Oh, and it gets worse! I've not doubled this again to support user-defined-string-literals, which will also compound the number of character, floating point and integer literals we define. If I follow the existing scheme we will go from 2 string literal token types (tok:string_literal and tok::wide_string_literal) to 20!
Looking at how we might apply this in practice I see three 'dimensions' to reduce the combinatorial token explosion.
i/ rawness of a literal
ii/ user-defined or not
(i) and (ii) have no impact on string literal concatenation, which is purely defined by (iii). (iii) will also apply to character literals.
(ii) will carry around an (optional) extra identifier which is the name/signature of the literal-id function to call. (ii) is also appropriate for character literals, floating point literals and integer literals.
(i) is problematic in that it has to be handled by the pre-processor lexer to identify the end of the string-literal part of the token. If we don't encode this knowledge at this point we will have to parse it out again later each time we use the literal.
There is also the principle of u8 string literals which I propose to treat as a different 'representation' in (i), which is only supported for string literals (i.e not character literals). Although the storage (in Clang) identical to the 'naked' literal, the rules for string concatenation are more restrictive.
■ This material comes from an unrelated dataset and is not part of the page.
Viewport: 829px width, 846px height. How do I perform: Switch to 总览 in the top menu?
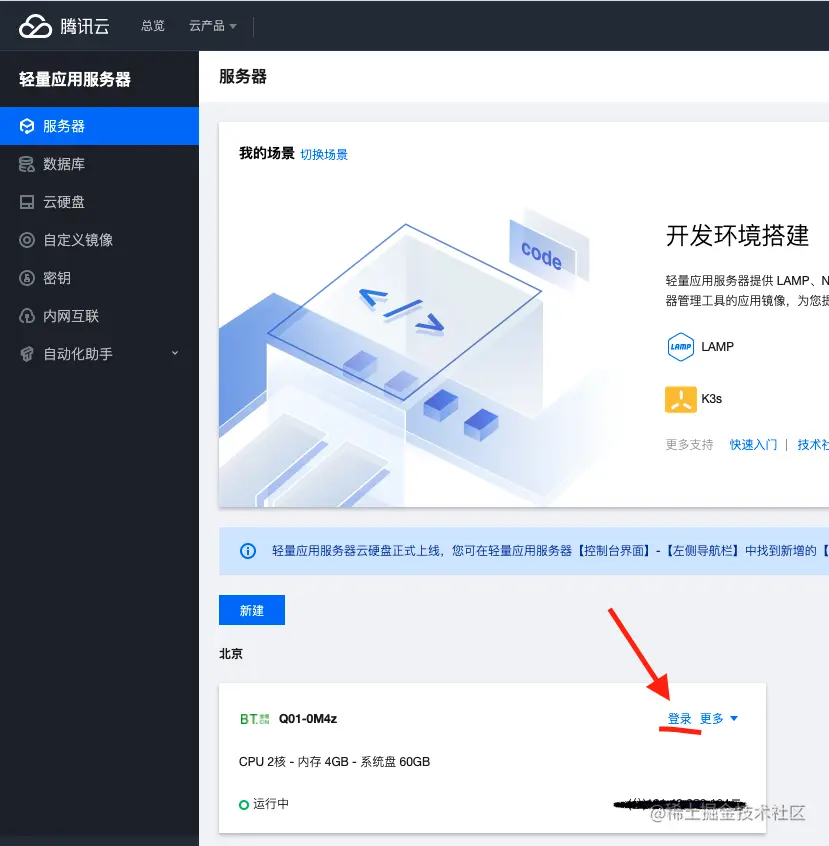point(152,26)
I *think* that is the full set of issues that hit parsing string literals for C++0x, hopefully I have missed nothing now.
So what does this mean in practice?
I want to kill tok::wide_string_literal and somehow stuff the encoding into tok::string_literal (char, char16_t, char32_t, wchar_t or u8 special. Options for other languages may be appropriate too). Any advice on how to approach this appreciated.
Second, I want to include the start/end range of the contents of a raw string literal - minus the delimiters. Again, this must be done by the lexer so suggest stuffing the information somewhere into the token. This suggests separate tokens for raw and non-raw (cooked?!) string literals.
Finally, user-defined literals for character, string, integer and floating point literals need somewhere to stuff their ud-suffix.
The 'obvious' idea that presents itself to me is to store this information the other side of the Token's PtrData pointer, although I'm not sure about the object lifetime management issues that would follow. Identifiers seem to do well stuffing an IdentifierInfo into there, although identifiers traditionally hang around much longer than literals, which tend to have a single use and then retire.